Work item:
Below this line are records; write out exactly the lines from the one containing "Rijksoverheid.nl (47, 2525)" through the one containing "Reseñas (38, 1268)", with the pictures left out.

=== Section Start ===

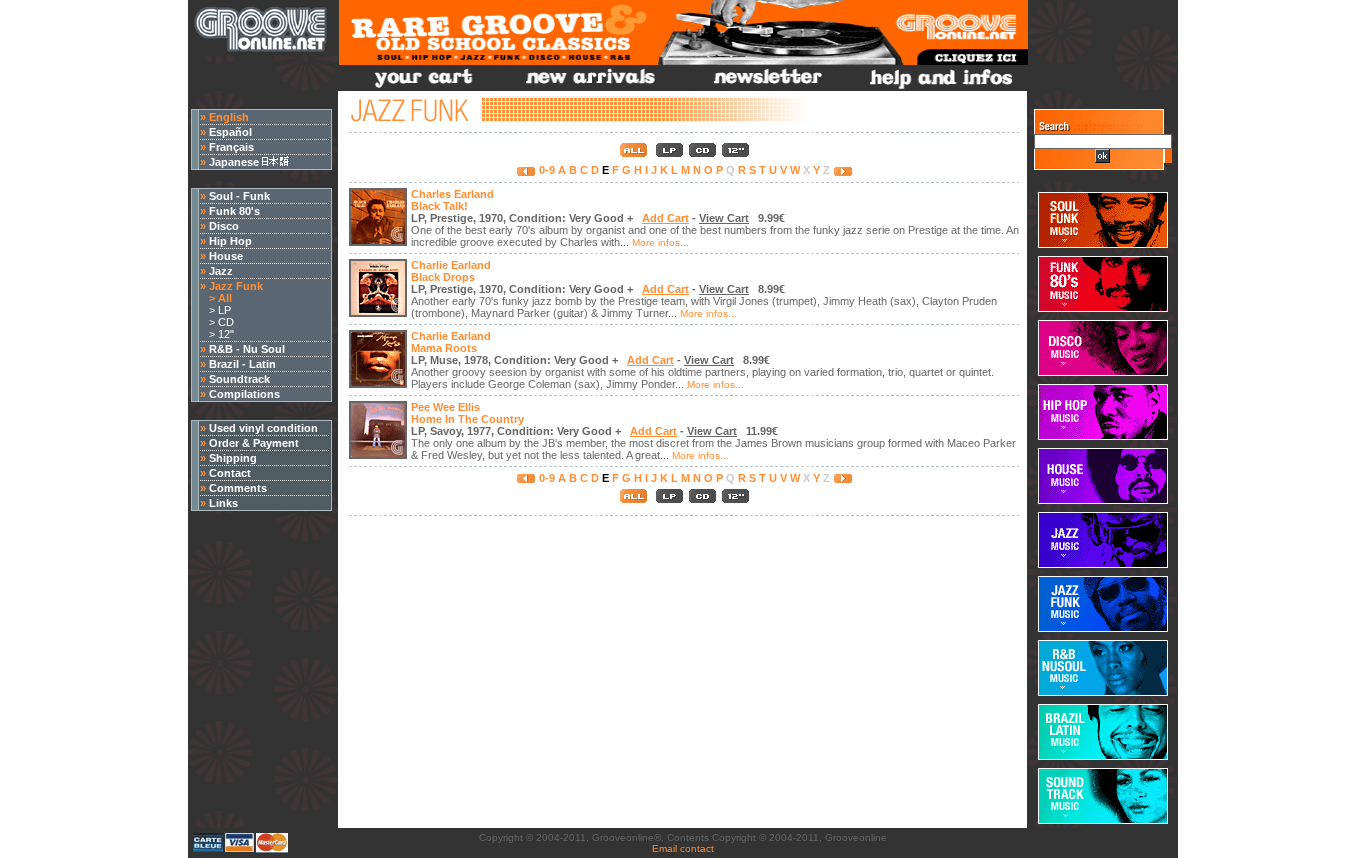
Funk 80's (234, 211)
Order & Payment (254, 443)
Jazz (221, 271)
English (229, 117)
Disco (224, 226)
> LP (215, 310)
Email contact (683, 848)
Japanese (235, 162)
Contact (230, 473)
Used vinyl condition (263, 428)
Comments (238, 488)
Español (230, 132)
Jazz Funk (236, 286)
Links (223, 503)
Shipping (233, 458)
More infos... (660, 242)
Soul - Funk (239, 196)
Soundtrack (239, 379)
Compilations (244, 394)
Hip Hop (230, 241)
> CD (217, 322)
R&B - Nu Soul (247, 349)
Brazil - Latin (242, 364)
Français (231, 147)
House (226, 256)
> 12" (217, 334)
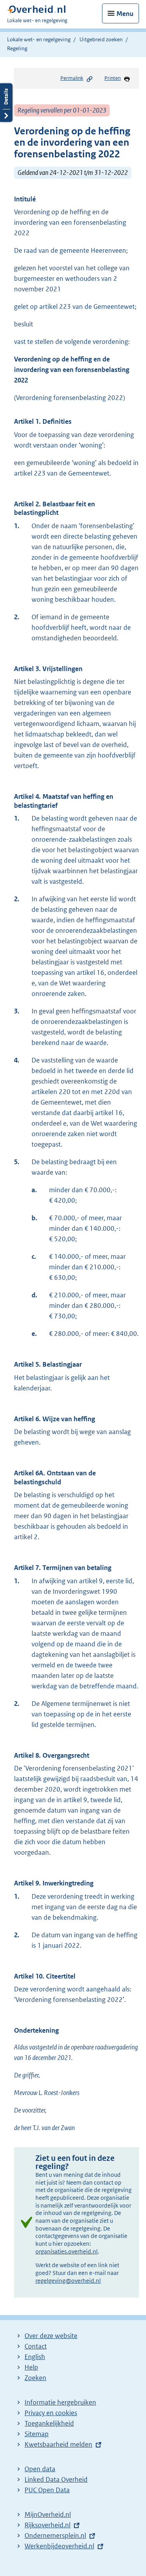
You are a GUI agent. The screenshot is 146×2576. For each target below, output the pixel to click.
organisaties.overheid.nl (66, 2251)
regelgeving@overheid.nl (68, 2280)
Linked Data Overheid (56, 2479)
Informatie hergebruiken (60, 2402)
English (35, 2356)
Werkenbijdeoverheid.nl (59, 2546)
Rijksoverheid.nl (47, 2525)
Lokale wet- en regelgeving (38, 39)
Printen (112, 78)
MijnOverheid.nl (48, 2514)
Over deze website (51, 2335)
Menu (125, 13)
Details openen (6, 102)
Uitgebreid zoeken (101, 39)
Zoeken (35, 2377)
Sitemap (37, 2434)
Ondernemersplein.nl (55, 2535)
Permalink (71, 78)
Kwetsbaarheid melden (58, 2444)
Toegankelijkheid (49, 2423)
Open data (40, 2469)
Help (31, 2367)
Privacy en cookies (51, 2413)
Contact (36, 2346)
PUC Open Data (47, 2490)
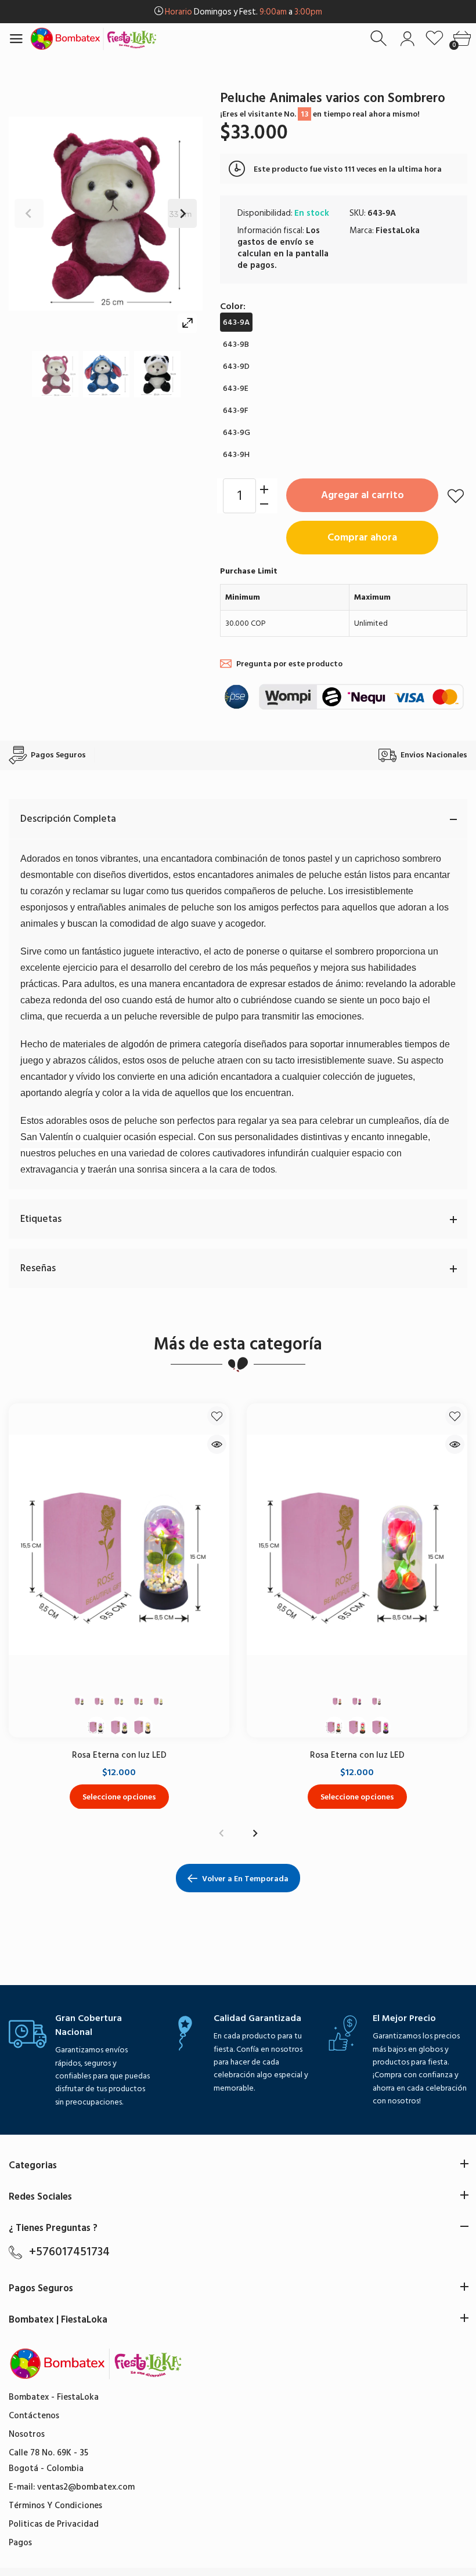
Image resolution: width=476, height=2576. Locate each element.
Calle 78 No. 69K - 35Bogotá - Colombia (48, 2461)
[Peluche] (55, 374)
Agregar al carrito (362, 495)
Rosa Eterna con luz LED (119, 1755)
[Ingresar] (407, 38)
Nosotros (27, 2434)
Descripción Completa (68, 819)
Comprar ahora (362, 537)
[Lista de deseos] (434, 38)
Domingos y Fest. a (243, 12)
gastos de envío (269, 242)
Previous (29, 213)
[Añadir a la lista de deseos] (455, 495)
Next (182, 213)
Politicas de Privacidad (54, 2524)
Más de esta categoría (238, 1344)
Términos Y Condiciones (55, 2505)
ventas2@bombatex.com (86, 2487)
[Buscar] (380, 38)
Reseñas (38, 1268)
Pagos (20, 2542)
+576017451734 (69, 2252)
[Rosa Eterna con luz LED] (119, 1544)
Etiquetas (41, 1219)
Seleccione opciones (119, 1796)
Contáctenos (34, 2415)
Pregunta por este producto (289, 663)
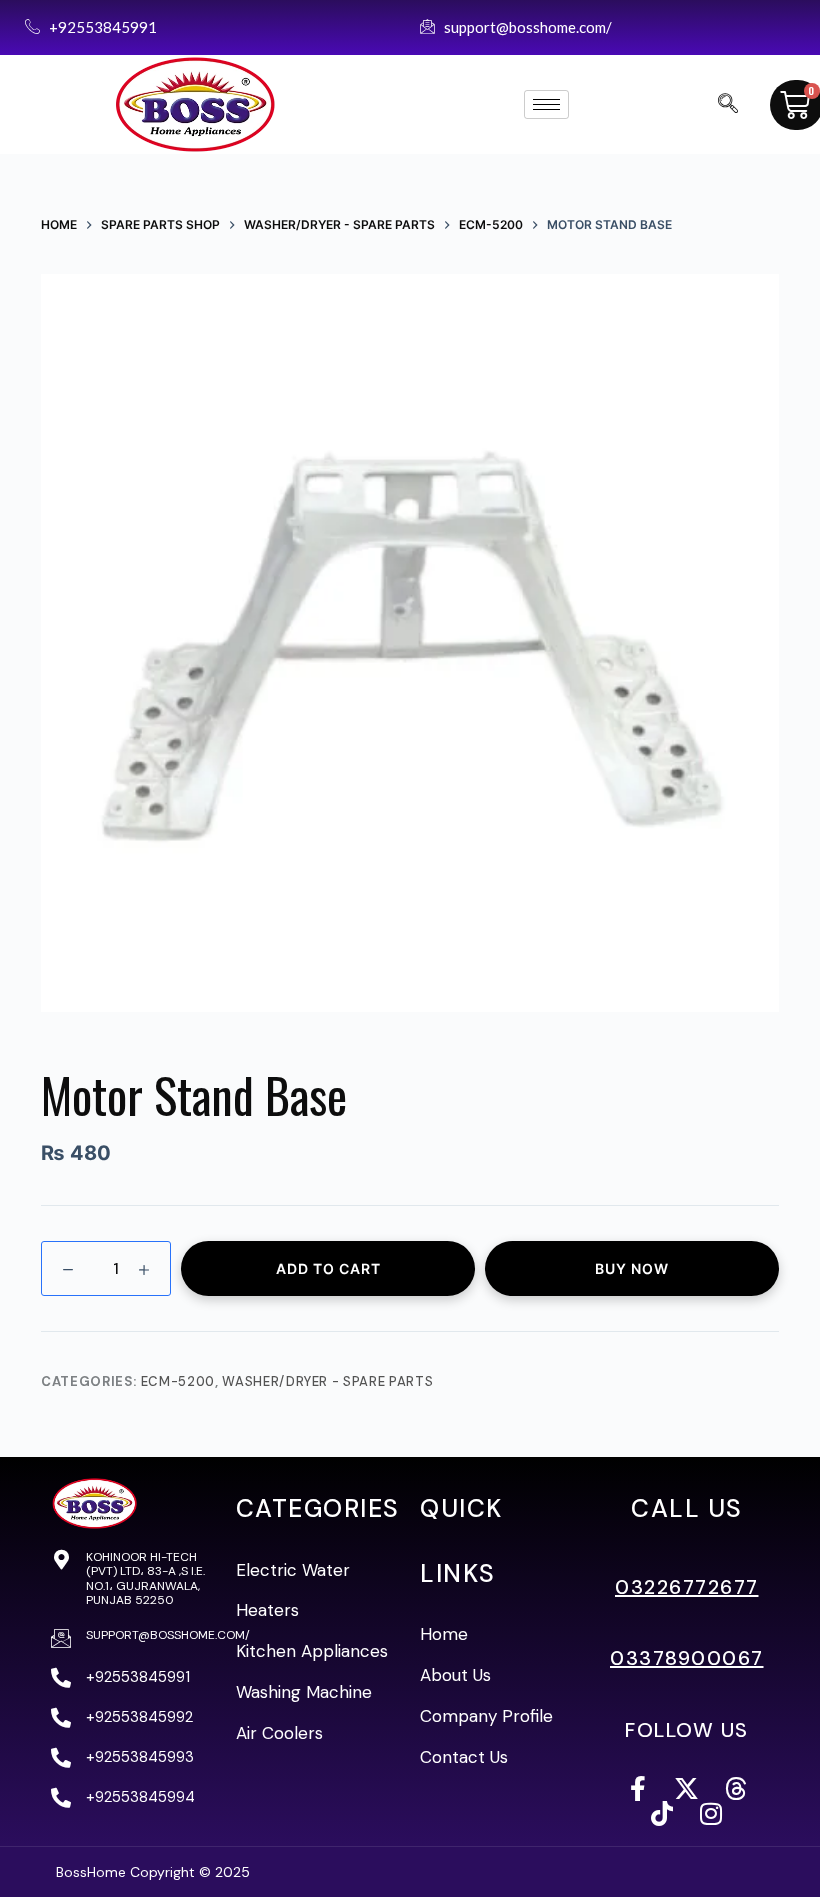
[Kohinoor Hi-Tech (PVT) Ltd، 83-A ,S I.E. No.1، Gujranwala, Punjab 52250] (61, 1560)
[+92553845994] (61, 1798)
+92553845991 (138, 1677)
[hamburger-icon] (546, 104)
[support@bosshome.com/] (61, 1638)
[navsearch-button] (728, 105)
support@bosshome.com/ (168, 1635)
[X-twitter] (686, 1788)
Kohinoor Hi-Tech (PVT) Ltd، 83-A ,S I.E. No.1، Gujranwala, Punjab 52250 (145, 1578)
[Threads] (735, 1788)
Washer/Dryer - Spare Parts (327, 1381)
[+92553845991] (61, 1678)
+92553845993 (140, 1757)
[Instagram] (711, 1813)
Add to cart (328, 1268)
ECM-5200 (178, 1381)
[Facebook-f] (637, 1788)
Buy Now (632, 1268)
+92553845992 (139, 1717)
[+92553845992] (61, 1718)
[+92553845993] (61, 1758)
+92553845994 (140, 1797)
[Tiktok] (662, 1813)
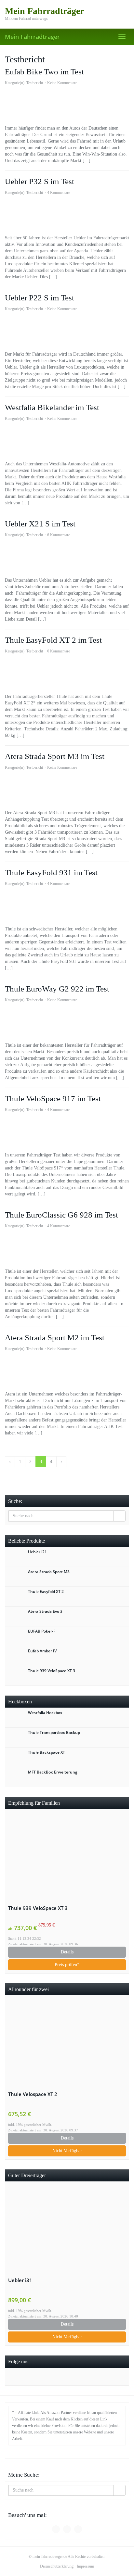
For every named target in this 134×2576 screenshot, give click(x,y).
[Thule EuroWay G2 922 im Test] (67, 1022)
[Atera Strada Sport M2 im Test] (67, 1371)
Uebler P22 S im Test (39, 297)
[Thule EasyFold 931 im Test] (67, 906)
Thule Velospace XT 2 (32, 2094)
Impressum (85, 2566)
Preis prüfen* (67, 1964)
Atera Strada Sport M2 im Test (54, 1337)
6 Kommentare (58, 535)
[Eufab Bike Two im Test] (67, 105)
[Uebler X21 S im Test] (67, 557)
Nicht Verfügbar (67, 2150)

=== Section End ===

Response to this task:
Rijksoverheid.nl (47, 2525)
Lokale wet- en regelgeving (38, 39)
Printen (112, 78)
MijnOverheid.nl (48, 2514)
Over deze website (51, 2335)
Menu (125, 13)
Details openen (6, 102)
Uitgebreid zoeken (101, 39)
Zoeken (35, 2377)
Sitemap (37, 2434)
Ondernemersplein.nl (55, 2535)
Permalink (71, 78)
Kwetsbaarheid melden (58, 2444)
Toegankelijkheid (49, 2423)
Open data (40, 2469)
Help (31, 2367)
Privacy en cookies (51, 2413)
Contact (36, 2346)
PUC Open Data (47, 2490)
Image resolution: width=476, height=2576. Locate each element.
Calle 78 No. 69K - 35Bogotá - Colombia (48, 2461)
[Peluche] (55, 374)
Agregar al carrito (362, 495)
Rosa Eterna con luz LED (119, 1755)
[Ingresar] (407, 38)
Nosotros (27, 2434)
Descripción Completa (68, 819)
Comprar ahora (362, 537)
[Lista de deseos] (434, 38)
Domingos y Fest. a (243, 12)
gastos de envío (269, 242)
Previous (29, 213)
[Añadir a la lista de deseos] (455, 495)
Next (182, 213)
Politicas de Privacidad (54, 2524)
Más de esta categoría (238, 1344)
Términos Y Condiciones (55, 2505)
ventas2@bombatex.com (86, 2487)
[Buscar] (380, 38)
Reseñas (38, 1268)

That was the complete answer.